City in line for for $619,020
Grant to fund railroad spur, improvements at Madras industrial parkFor the third time in recent years, Madras is in line to become the recipient of a large grant to improve transportation in the county.
The city's request for funding for a railroad spur at the industrial site, as well as rail crossing improvements at four locations was ranked 31st out of 38 proposals recommended for funding.
The Oregon Transportation Commission, which is conducting a public hearing on the recommendations July 18 in Salem, will make a final decision on the project funding at its Aug. 18 meeting in Baker City.
In its application, the city originally asked for $988,720 to rehabilitate 2,200 feet of rail; add a spur to connect the Wilbur-Ellis Co. to rail service; and upgrade four rail crossings.
The review committee reduced the proposed grant amount to $619,020, which meant that the rehabilitation work had to be dropped from the proposal.

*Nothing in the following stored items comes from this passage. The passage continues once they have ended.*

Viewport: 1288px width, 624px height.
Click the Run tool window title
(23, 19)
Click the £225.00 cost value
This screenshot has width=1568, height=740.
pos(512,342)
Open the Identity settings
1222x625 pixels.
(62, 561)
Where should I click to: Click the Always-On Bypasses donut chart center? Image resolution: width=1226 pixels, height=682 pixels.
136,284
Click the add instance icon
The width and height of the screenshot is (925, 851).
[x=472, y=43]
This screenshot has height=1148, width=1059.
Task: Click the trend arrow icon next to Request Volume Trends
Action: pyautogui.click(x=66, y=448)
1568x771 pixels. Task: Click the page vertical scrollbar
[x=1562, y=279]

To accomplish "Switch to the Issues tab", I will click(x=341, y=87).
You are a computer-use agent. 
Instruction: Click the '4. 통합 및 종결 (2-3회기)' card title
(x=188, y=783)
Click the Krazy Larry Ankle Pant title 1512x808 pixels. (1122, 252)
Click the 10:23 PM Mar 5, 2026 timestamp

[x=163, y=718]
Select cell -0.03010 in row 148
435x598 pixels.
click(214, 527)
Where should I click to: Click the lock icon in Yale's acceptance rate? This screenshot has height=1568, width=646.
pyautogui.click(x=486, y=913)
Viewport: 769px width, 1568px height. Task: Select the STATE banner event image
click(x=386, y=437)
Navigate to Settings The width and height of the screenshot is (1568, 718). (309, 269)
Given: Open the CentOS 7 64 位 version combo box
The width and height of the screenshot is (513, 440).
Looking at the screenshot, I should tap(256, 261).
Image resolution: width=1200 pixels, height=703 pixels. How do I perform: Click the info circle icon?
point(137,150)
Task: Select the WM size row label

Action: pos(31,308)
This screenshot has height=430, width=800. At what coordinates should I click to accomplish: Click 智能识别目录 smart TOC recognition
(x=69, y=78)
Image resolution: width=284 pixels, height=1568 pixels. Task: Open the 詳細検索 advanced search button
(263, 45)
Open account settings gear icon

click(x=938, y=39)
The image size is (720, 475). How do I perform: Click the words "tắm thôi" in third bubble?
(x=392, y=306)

Nevertheless, with matching funds of $200,000 from Jefferson County, and $47,180 from the city, the project will total $866,200.
"Now we're going after an additional grant to get a portion of that rehabilitation work back in a grant," said Jeff Hurd, Madras Public Works Department director, who noted that the city is seeking an additional $100,000 through the Oregon Department of Transportation Industrial Rail Spur Fund.
Despite the reduction, the large grant has local officials excited. "Right now we're in good position," said City Administrator Gus Burril. "Typically, the Oregon Transportation Commission does not make any changes (to the recommended list)."
For the Wilbur-Ellis Co., the addition of a rail spur has been a goal since it opened the local office in 1995.
"What it would do is create rail spur access, which we haven't had before," said John MacKenzie, of Redmond, branch manager at Wilbur-Ellis in Madras. "There's a rail spur next to our property, but we've never had access to that."
That rail spur was added in 1997, but was used for lumber products, and never available to Wilbur-Ellis.
"It would allow us to bring in bulk rail delivery of fertilizer for the first time -- that's a benefit to us and a benefit to growers," he said. "It will also reduce truck traffic."
Wilbur-Ellis, which has a combined total of 22 full-time and eight seasonal employees at the Cherry Lane plant and the seed branch on U.S. Highway 97, across from the auction yard, now takes delivery of about 150 truckloads of fertilizer product a year, coming from as far away as Florida.
"We usually blend it and sell it," said MacKenzie, noting that the fertilizer is then sold in six or seven counties in Central Oregon.
"Since 1995, we've hoped to have rail spur access," said MacKenzie, who anticipates that the company would take delivery of about 50 rail cars of product each year -- reducing freight expense and truck traffic.
"We're excited about being able to receive bulk fertilizer by rail for the first time," he said.
"It sounds like we're positioned well and that's really encouraging," MacKenzie said.
Hurd, who attended several reviews for the grant with Burril, is also optimistic about the grant and the positive effect it will have at the industrial site.
"It will make them a lot more efficient," he said. "What it will do is take 50 railcars to supply what 150 trucks supplied during the year."
Previously, in the ConnectOregon II and III programs, Madras received grants of $2.16 million for construction of the Butler Aircraft hangar at the Madras Municipal Airport, and $1.7 million for resurfacing of ramps, the addition of lights and updated technology at the airport.